Judith G. Belash, Esq.
Vice President/Associate General Counsel
Goldman, Sachs & Co.
85 Broad Street
New York, NY 10004

Re: Exemption Request - NASD Conduct Rule Section 2720(l)

Dear Ms. Belash:

This letter responds to your June 9, 1999 letter and Request for Exemption on behalf of Goldman Sachs & Co. ("Goldman"). You request an exemption from the requirements of Paragraph (l) of NASD Conduct Rule 2720. That provision requires a member to obtain "prior specific written approval" from a customer with a discretionary account before selling the customer a security in an offering covered by Rule 2720. You limited your Request for Exemption to offerings of straight debt securities, structured notes, and straight preferred stock issued by Goldman or affiliated entities of Goldman (together, "Goldman entities"). A copy of your letter and the Request for Exemption are attached hereto and made a part of this letter.

Goldman has proposed an "advanced authorization" procedure in lieu of the requirement in Rule 2720 for "prior specific written approval" by customers with discretionary accounts. The procedure would require an advanced written letter of consent by certain customers who invest in straight debt, straight preferred, and structured note offerings by Goldman entities and oral authorization by the customer prior to execution of the transaction In addition, Goldman would be required to maintain a central file tracking historically the actual use of the authorization by customer accounts (in addition to retaining copies of each letter of authorization in each customer’s file). Goldman proposed that customers who are eligible for the advanced authorization procedure be limited to those with accounts under management at Goldman that have at least $2 million in a single account or a set of family-related accounts.

The Corporate Financing Department ("Department") has reviewed the advance authorization procedure set forth in the Request for Exemption. We believe that the procedure addresses the purpose of Paragraph (l) of Rule 2720, which is to ensure that members do not place securities covered by Rule 2720 in customers’ accounts without the prior approval of such customers. The Department believes that the advanced authorization procedure is appropriate for offerings of non-convertible fixed income securities, including preferred stock, but not equity investments, where the customer meets a test of having at least $2 million in a single account or a set of family-related accounts. Moreover, the advance authorization procedure proposed by Goldman does not relieve it from compliance with the specific suitability standards of Rule 2720(k) that requires a member selling a security covered by Rule 2720 to have reasonable grounds to believe that the security is suitable for each customer.

Finally, we understand that Goldman will continue to obtain the prior specific written approval from customers required by Rule 2720(l) in the case of : (1) discretionary accounts that do not meet the $2 million threshold; and (2) sales to any Goldman customer of any equity security, convertible debt, or convertible preferred stock of Goldman entities.
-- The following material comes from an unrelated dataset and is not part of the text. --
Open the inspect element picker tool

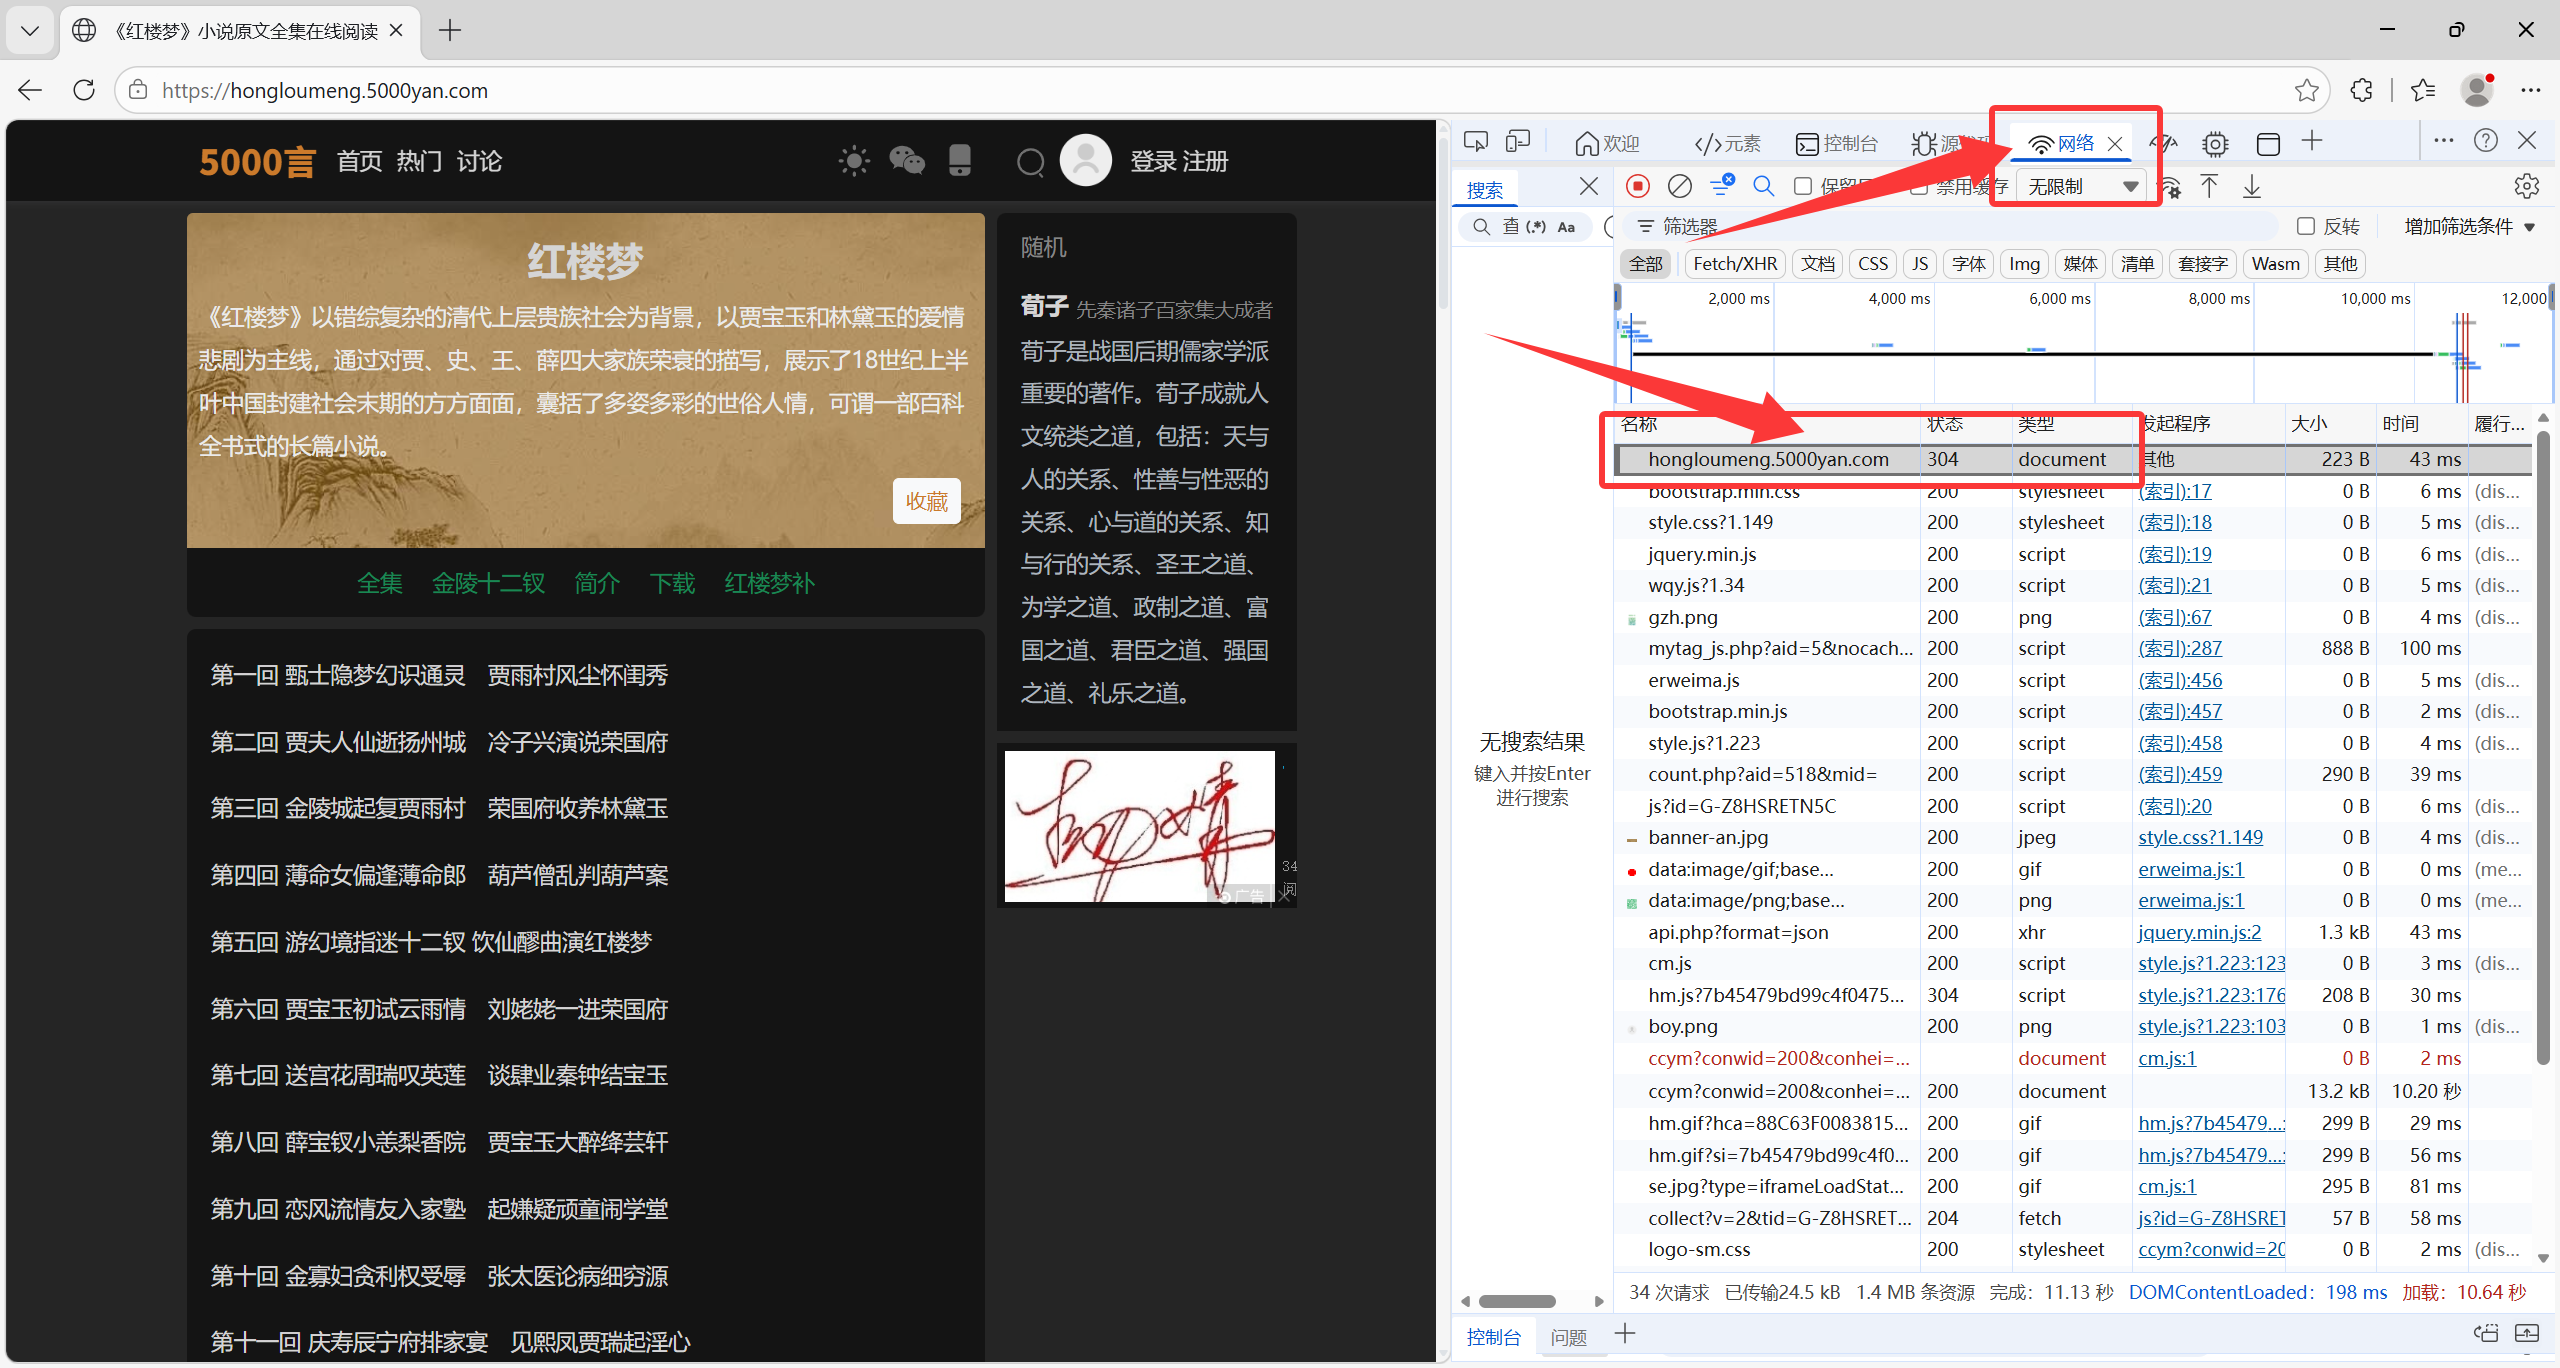coord(1476,142)
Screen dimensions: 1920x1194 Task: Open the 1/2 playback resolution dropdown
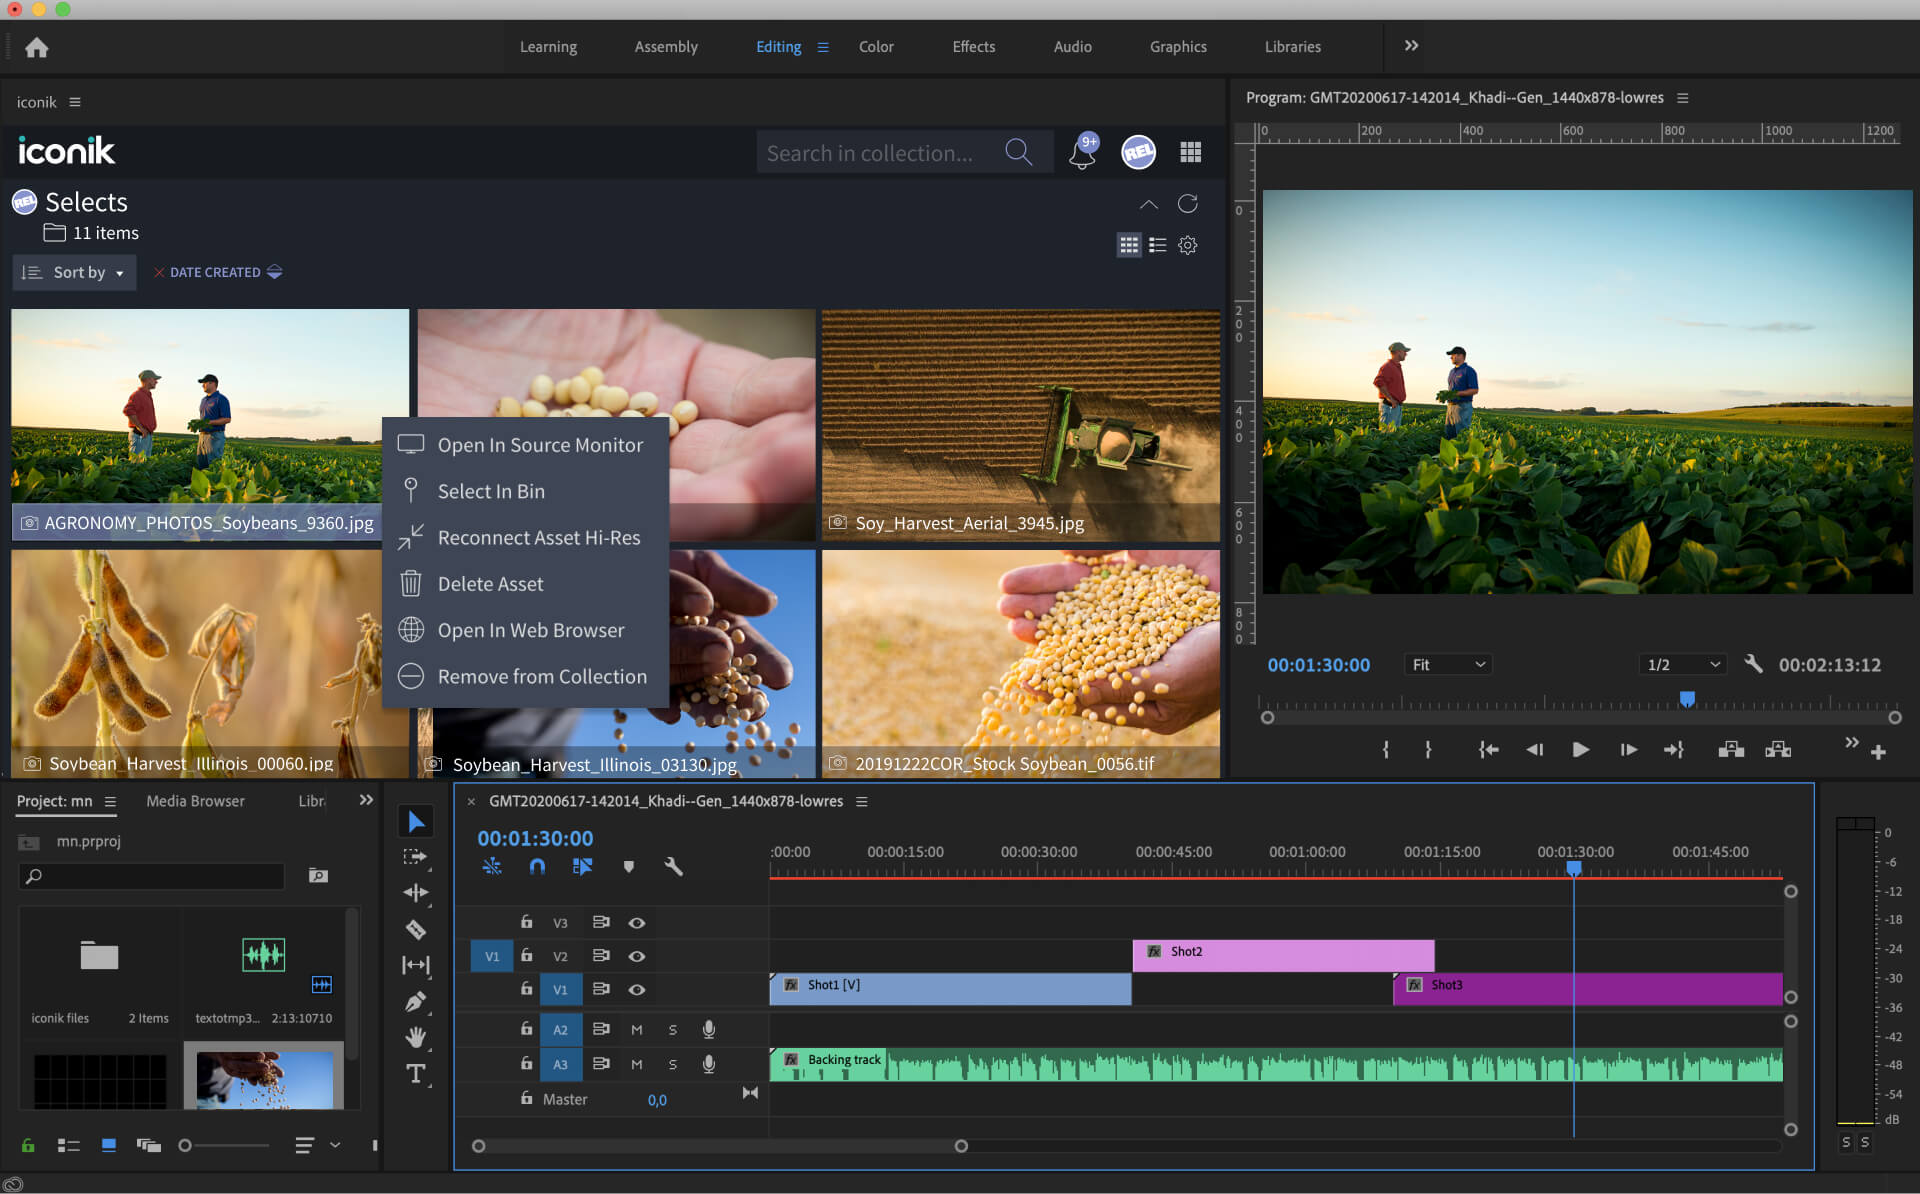(1683, 665)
Based upon the representations made in your June 9, 1999 letter and Request for Exemption submitted on behalf of Goldman, the Department agrees to grant an exemption from Rule 2720(l) pursuant to the Rule 9600 Series. Any changes to those representations may result in a change in this position. Also, please be advised that the Department intends to publish advice to the membership regarding the availability of an exemption from Rule 2720(l) on the same terms as granted herein.